For the internal review process, not every comment can be gone over in the time constraints that the committee is under. If a comment appears in a significant amount of responses, it is brought up during the meeting. The committee is keenly aware of not putting an of the residents present at an internal review meeting "on the spot."  
Thus, we may not ask for verification from the residents present. The Chair of the committee or other committee members may bring this up with the programs outside of the internal review. Program Directors are always advised to go through each survey and interview and use the information provided to strengthen the program.

However, taking this question and other factors into consideration, the committee is trying to come up with ways to make the residents present at the internal review more involved. We will require programs to provide the residents with the same information provided to the committee prior to the meeting, so that all program representatives will know what information is presented.
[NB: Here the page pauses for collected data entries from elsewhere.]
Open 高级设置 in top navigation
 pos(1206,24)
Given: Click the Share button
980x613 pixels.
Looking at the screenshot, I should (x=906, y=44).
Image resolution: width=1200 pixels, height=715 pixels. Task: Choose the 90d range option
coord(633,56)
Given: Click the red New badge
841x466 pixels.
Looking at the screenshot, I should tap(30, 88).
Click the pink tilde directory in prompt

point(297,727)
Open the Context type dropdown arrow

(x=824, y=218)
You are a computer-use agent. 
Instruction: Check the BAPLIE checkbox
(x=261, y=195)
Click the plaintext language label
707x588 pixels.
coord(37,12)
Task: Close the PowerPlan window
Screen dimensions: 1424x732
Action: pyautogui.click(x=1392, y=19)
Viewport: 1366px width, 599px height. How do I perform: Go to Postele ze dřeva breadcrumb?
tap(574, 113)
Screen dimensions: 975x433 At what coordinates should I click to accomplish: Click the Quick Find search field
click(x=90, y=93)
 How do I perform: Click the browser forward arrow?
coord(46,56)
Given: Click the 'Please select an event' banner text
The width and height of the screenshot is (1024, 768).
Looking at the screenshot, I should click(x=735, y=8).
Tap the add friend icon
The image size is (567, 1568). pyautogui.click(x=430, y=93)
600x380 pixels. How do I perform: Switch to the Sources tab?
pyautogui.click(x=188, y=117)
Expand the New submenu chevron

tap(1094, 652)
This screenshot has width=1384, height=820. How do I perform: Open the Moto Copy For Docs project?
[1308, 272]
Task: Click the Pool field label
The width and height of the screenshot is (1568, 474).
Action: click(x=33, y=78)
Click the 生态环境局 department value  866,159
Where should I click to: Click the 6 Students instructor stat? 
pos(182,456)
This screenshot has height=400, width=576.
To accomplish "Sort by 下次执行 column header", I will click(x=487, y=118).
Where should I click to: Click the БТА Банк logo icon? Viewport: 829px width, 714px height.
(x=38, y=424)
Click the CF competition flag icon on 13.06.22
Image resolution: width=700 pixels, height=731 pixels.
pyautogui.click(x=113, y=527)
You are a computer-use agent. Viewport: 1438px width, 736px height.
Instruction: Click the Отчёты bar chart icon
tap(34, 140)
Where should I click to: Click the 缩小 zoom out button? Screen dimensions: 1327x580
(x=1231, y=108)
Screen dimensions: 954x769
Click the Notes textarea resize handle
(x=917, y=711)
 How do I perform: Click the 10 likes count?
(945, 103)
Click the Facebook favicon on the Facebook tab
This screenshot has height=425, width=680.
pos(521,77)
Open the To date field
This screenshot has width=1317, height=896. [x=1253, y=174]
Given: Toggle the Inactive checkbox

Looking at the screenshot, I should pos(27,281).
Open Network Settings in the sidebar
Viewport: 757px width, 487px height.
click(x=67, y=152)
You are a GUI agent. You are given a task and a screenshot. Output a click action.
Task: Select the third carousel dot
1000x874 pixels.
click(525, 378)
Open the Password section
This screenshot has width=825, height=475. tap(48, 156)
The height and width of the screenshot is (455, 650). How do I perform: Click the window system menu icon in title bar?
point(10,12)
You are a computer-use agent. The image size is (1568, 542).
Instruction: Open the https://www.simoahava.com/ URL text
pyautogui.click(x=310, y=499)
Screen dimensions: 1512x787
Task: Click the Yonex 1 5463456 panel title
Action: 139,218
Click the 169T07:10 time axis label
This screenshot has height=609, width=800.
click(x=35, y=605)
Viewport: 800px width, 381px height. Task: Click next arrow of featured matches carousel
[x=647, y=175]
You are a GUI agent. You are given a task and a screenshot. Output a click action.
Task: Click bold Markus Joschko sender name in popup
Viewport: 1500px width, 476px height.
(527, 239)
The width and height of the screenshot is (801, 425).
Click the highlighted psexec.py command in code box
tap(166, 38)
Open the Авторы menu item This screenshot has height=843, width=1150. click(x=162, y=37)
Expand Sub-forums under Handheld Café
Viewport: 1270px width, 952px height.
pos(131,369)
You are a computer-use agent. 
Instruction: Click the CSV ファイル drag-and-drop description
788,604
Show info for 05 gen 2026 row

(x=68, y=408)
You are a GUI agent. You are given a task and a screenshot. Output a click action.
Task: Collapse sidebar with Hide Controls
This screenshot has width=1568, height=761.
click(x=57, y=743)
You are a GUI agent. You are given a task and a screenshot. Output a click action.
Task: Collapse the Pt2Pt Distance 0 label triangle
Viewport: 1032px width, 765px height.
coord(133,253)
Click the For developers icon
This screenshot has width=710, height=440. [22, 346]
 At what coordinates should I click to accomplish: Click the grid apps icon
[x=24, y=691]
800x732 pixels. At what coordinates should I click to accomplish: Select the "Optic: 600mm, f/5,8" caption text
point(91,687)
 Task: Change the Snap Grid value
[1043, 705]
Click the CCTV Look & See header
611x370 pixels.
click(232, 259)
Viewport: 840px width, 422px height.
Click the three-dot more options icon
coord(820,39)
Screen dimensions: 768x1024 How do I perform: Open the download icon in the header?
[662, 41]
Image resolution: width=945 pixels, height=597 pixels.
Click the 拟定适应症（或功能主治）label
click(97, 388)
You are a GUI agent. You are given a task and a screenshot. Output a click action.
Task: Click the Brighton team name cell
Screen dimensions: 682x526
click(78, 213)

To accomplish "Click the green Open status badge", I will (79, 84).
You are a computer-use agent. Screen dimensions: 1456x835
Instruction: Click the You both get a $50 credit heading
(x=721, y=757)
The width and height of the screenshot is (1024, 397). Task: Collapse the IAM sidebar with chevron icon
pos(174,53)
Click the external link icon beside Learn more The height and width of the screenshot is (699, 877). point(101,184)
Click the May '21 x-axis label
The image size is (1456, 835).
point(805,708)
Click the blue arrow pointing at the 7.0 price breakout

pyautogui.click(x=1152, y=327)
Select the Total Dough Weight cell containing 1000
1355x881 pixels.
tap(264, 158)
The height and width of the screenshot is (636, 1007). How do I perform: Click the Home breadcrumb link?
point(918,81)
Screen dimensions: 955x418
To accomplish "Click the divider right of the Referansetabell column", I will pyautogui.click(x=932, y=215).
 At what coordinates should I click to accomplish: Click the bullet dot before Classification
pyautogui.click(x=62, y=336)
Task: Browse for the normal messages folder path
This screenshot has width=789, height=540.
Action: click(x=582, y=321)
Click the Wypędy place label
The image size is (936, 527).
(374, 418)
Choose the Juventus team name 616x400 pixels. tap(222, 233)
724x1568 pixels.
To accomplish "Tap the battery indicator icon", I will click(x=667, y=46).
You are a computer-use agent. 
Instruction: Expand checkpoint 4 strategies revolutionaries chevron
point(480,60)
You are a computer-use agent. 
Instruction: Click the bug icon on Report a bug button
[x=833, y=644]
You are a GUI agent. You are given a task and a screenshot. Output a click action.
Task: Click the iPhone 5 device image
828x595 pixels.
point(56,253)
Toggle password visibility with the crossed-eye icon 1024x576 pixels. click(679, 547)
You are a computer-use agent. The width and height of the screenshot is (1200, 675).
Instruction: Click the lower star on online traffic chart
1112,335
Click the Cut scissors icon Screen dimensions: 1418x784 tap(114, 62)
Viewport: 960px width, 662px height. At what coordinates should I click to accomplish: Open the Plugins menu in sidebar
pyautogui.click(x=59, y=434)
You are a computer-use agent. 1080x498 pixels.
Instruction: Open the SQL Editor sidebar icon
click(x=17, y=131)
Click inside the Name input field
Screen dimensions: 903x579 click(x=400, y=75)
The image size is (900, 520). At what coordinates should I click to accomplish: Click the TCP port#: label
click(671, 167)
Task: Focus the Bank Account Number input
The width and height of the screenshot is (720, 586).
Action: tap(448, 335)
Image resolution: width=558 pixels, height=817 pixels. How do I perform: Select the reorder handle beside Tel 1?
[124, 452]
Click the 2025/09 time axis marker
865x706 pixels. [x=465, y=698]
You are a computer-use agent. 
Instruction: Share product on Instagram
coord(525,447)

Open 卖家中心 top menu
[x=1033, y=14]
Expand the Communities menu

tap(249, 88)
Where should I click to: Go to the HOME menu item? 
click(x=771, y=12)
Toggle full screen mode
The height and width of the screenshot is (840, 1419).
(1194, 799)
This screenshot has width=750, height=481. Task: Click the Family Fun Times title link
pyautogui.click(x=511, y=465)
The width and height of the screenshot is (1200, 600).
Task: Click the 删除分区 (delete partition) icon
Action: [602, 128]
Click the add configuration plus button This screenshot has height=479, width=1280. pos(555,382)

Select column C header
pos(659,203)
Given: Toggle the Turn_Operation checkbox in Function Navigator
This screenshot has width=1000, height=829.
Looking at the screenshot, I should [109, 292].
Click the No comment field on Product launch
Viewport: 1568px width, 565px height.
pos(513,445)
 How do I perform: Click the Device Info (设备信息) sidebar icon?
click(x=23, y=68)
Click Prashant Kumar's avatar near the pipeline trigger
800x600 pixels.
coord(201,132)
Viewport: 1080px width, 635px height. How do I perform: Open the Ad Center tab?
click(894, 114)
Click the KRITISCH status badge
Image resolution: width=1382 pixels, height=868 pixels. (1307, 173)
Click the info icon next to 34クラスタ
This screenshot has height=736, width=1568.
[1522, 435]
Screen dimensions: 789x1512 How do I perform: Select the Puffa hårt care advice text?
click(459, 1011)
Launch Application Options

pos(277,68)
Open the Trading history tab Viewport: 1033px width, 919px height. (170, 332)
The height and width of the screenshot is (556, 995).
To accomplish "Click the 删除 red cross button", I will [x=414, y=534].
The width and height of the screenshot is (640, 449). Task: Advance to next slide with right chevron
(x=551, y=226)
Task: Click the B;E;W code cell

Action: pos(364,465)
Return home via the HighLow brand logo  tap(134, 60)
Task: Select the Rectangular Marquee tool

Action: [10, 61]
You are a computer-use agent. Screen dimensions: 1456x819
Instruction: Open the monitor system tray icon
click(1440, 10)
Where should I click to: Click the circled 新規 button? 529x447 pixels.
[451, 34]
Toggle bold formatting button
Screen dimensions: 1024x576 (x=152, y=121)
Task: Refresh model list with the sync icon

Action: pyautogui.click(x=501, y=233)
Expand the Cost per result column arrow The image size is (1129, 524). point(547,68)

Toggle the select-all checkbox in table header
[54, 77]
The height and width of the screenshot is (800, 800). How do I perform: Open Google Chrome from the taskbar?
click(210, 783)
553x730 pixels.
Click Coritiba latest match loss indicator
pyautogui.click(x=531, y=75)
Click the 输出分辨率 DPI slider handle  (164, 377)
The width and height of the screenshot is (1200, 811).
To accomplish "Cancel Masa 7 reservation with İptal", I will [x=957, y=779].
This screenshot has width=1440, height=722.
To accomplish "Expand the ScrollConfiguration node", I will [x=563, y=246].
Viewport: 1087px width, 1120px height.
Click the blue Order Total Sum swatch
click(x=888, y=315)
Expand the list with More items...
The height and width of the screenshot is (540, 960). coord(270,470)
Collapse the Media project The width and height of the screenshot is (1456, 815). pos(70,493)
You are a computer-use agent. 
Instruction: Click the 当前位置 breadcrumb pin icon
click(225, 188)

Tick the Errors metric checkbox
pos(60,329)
If there is a legitimate concern about information presented in the internal review  materials, the residents are free to discuss this with the committee. In addition, the committee members will take time to ask the residents present if the information presented is correct.

Dr. Clarke, the Designated Institutional Official, is also the chairman of the Internal Review Committee and is available to speak to residents if they are not comfortable bringing up a subject in front of other program representatives.